=== Goal of the exercise ===
Your answer must be the lines from the one containing "Click 暂停共享 to pause sharing" through the last line of the records below, copied exactly, with the pictures left out.

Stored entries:

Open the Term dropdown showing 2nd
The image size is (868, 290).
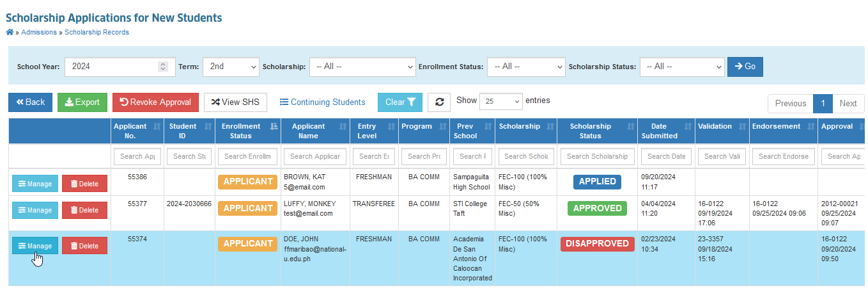coord(231,66)
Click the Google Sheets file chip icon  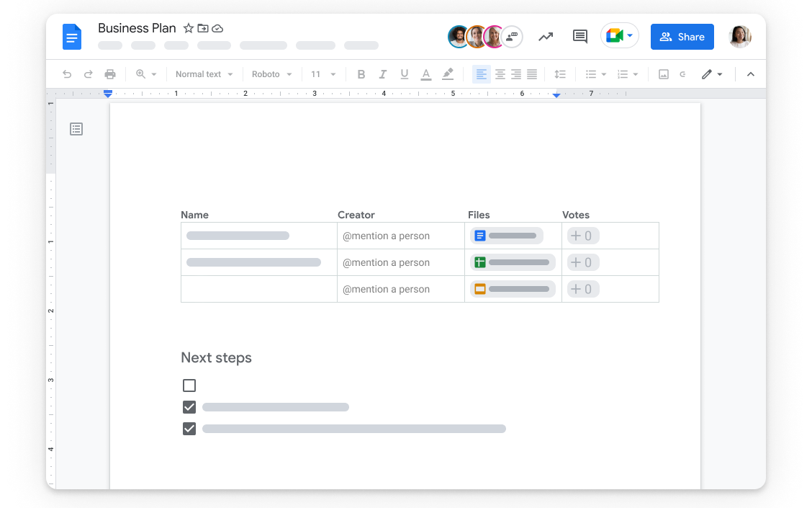[480, 262]
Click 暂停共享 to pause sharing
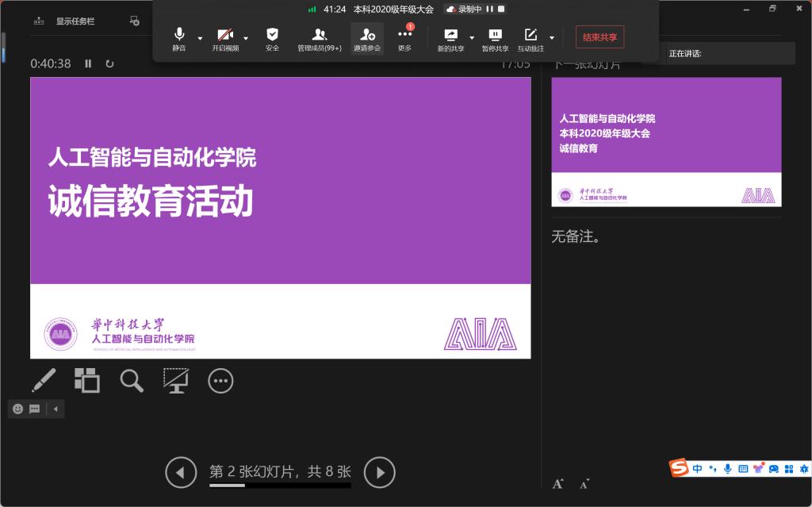This screenshot has height=507, width=812. pos(495,38)
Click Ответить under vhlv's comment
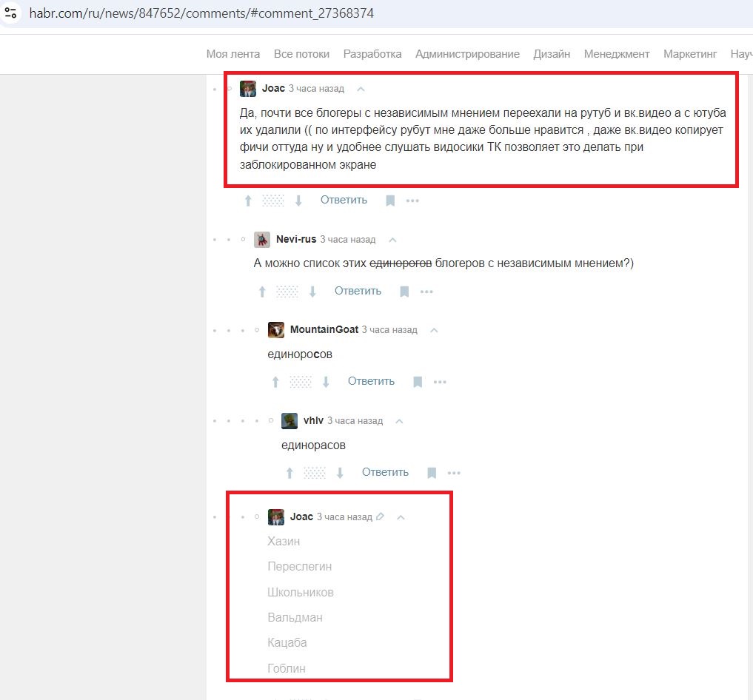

=== Task output ===
Click 暂停共享 to pause sharing
This screenshot has height=507, width=812. pos(495,38)
Click Ответить under vhlv's comment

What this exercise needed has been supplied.